** Start TEXT SHOWN **

Borderless Goban
A borderless goban is a "double-round" rectangular grid unusual goban, which means, on whichever side you leave the board, you re-enter it at the opposite point. This geometry is also called toroidal, because it corresponds to the surface of a torus (donut shape).
More exactly, a borderless goban can be created by defining the two end points of each row (also, respectively, each column) to be adjacent. Thereby, all points have four neighbours each.
On such a board, any game position constitutes an infinite two-dimensional square crystal structure with period of e. g. 19 points, with the actual board being just an arbitrary 19x19 section of the grid. This 19x19 focus may be shifted by arbitrary steps to get other views onto the (same) game.
Properties
- It's hard to get settled in the beginning, because with such a board no corners exist; every point is "in the middle of the board".

** End TEXT SHOWN **

__TO DO__
[1] Translate this sentence from the text on the borderless goban into French: "This geometry is also called toroidal, because it corresponds to the surface of a torus (donut shape)."
[2] Quote the text on the borderless goban from "More exactly, a" to "the (same) game.".
[3] Write what comes next in the text on the borderless goban, starting after its last line.

** Start STORED DATA **

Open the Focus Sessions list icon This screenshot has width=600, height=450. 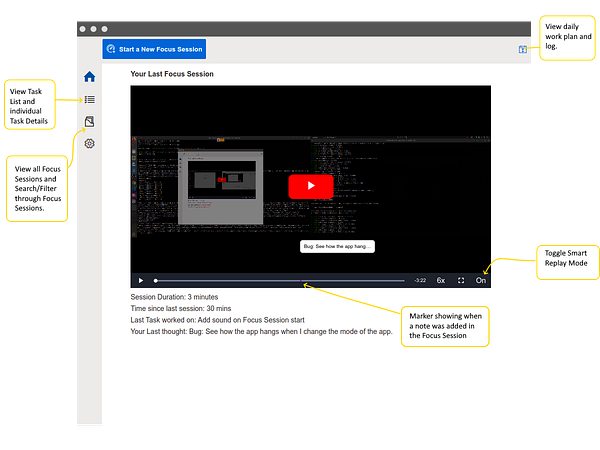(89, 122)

** End STORED DATA **
** Start STORED DATA **

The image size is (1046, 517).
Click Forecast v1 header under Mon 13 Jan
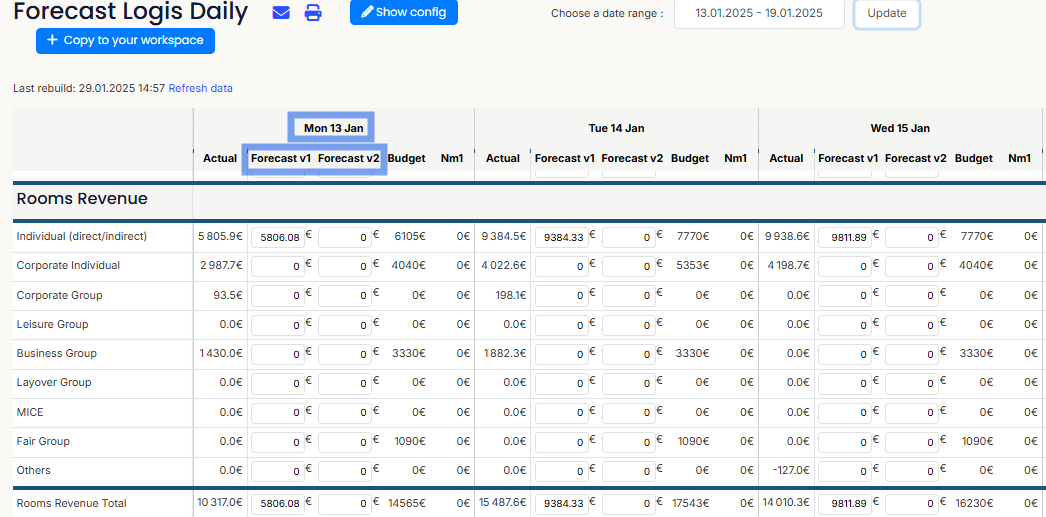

** End STORED DATA **

__RESULTS BY TASK__
[1] Cette géométrie est aussi appelée toroïdale, car elle correspond à la surface d'un tore (en forme de beignet).

[2]
More exactly, a borderless goban can be created by defining the two end points of each row (also, respectively, each column) to be adjacent. Thereby, all points have four neighbours each.
On such a board, any game position constitutes an infinite two-dimensional square crystal structure with period of e. g. 19 points, with the actual board being just an arbitrary 19x19 section of the grid. This 19x19 focus may be shifted by arbitrary steps to get other views onto the (same) game.

[3]
- Of course, the board size doesn't have to be 19x19. Here you can see a borderless 9x9, for instance:
- The edges of the physical board can be crossed by connections, jumps, strings, eyes, cuts, living groups, captures, ladders et cetera. Fuzzy things like aji, thickness or influence extend beyond, as well.
Just a little exercise:
![[Diagram]](../../diagrams/42/b1f2c173fcfe30e24a12cc76ee296b62.png)
All groups alive? help
The answer is Yes: if White doesn't connect. (Am I right? Some more conscious players, please check it again. I am a tired 9k (KGS) only. -- rubilia)